Text block »
— BEGIN —

The output of the query has the following columns:

Partitions columns#

Name

Type

Description

partition

ROW(...)

A row that contains the mapping of the partition column names to the partition column values.

file_count

BIGINT

The number of files mapped in the partition.

total_size

BIGINT

The size of all the files in the partition.

data

ROW(... ROW (min ..., max ... , null_count BIGINT))

Partition range and null counts.

$properties table#

The $properties table provides access to Delta Lake table configuration, table features and table properties. The table rows are key/value pairs.

You can retrieve the properties of the Delta table test_table by using the following query:

SELECT * FROM "test_table$properties"
 key                        | value           |
----------------------------+-----------------+
delta.minReaderVersion      | 1               |
delta.minWriterVersion      | 4               |
delta.columnMapping.mode    | name            |
delta.feature.columnMapping | supported       |

Metadata columns#

In addition to the defined columns, the Delta Lake connector automatically exposes metadata in a number of hidden columns in each table. You can use these columns in your SQL statements like any other column, e.g., they can be selected directly or used in conditional statements.

  • $path

    Full file system path name of the file for this row.

  • $file_modified_time

    Date and time of the last modification of the file for this row.

  • $file_size

    Size of the file for this row.

Table functions#

The connector provides the following table functions:

table_changes#

Allows reading Change Data Feed (CDF) entries to expose row-level changes between two versions of a Delta Lake table. When the change_data_feed_enabled table property is set to true on a specific Delta Lake table, the connector records change events for all data changes on the table. This is how these changes can be read:

SELECT
  *
FROM
  TABLE(
    system.table_changes(
      schema_name => 'test_schema',
      table_name => 'tableName',
      since_version => 0
    )

— END —

Items listed in a dataset
— BEGIN —

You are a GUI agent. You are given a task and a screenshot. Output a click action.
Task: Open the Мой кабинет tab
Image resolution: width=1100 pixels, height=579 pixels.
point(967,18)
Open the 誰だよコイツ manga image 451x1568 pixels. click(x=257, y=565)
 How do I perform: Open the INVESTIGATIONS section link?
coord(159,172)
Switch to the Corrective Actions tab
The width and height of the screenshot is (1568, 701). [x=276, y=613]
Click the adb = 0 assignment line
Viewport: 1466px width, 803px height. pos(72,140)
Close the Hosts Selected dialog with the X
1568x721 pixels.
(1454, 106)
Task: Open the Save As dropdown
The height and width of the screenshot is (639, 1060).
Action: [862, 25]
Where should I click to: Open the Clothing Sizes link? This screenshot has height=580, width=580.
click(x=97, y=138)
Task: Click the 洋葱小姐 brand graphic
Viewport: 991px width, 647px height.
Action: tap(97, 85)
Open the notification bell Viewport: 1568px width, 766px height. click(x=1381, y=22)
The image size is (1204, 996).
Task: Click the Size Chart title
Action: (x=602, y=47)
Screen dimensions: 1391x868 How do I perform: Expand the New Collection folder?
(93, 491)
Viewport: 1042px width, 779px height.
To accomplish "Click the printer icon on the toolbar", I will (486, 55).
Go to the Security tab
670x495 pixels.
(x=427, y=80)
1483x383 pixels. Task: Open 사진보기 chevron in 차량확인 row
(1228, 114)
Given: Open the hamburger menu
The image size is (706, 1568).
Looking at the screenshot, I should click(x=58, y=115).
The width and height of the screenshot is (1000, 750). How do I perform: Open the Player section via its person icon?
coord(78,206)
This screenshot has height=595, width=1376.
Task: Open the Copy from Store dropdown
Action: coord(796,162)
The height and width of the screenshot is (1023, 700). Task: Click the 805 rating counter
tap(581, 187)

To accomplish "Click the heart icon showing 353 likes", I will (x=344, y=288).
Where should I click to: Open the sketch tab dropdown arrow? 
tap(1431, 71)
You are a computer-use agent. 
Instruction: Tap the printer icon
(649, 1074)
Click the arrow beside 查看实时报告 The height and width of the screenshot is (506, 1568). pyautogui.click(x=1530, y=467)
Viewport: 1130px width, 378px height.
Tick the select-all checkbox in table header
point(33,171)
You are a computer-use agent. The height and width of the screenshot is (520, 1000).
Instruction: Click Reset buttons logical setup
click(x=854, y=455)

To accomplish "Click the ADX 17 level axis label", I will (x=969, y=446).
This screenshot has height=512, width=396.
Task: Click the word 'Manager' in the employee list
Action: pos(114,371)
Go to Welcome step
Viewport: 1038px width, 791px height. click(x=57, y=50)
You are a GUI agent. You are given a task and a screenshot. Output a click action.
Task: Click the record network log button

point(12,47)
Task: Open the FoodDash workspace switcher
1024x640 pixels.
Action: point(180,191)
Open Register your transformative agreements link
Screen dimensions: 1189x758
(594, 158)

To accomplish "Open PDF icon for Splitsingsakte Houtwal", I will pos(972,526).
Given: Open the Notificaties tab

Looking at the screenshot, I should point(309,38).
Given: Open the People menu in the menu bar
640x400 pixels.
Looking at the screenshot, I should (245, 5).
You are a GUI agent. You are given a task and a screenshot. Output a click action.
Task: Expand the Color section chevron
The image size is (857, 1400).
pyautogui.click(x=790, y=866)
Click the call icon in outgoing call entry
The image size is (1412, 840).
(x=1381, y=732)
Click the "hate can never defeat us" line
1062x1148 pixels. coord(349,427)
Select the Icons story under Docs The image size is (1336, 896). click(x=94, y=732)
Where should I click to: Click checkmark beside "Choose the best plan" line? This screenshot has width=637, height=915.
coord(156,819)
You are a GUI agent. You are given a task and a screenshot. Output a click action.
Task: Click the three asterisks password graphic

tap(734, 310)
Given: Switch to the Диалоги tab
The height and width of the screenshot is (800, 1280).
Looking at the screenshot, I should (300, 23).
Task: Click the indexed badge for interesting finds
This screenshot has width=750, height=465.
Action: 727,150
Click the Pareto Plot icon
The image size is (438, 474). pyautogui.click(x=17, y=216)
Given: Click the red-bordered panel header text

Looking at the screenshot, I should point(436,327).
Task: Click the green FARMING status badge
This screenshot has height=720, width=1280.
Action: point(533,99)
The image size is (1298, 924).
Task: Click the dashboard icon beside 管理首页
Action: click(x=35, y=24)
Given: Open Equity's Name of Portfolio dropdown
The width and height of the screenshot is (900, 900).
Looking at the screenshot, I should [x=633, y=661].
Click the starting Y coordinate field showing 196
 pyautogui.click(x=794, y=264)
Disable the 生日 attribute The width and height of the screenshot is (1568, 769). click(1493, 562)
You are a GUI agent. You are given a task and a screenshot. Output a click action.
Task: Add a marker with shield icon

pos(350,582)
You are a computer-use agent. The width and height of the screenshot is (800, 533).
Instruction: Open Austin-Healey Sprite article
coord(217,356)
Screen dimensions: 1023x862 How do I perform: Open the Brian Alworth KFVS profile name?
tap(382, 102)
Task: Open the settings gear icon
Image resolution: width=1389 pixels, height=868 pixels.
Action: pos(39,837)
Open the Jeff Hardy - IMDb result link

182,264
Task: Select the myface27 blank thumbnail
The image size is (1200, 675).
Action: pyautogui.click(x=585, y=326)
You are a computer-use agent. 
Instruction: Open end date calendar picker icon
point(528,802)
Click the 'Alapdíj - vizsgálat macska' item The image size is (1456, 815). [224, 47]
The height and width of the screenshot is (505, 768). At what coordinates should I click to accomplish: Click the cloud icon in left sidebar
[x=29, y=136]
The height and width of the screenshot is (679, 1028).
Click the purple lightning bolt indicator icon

— END —

Requests »
A) List each column of the partitions query output in the Delta Lake connector documentation, along with its type.
B) According to the Delta Lake connector documentation, which table property must be set to true for the connector to record change events on a table?

Responses for each task »
A)
partition: ROW(...)
file_count: BIGINT
total_size: BIGINT
data: ROW(... ROW (min ..., max ... , null_count BIGINT))

B) The change_data_feed_enabled table property.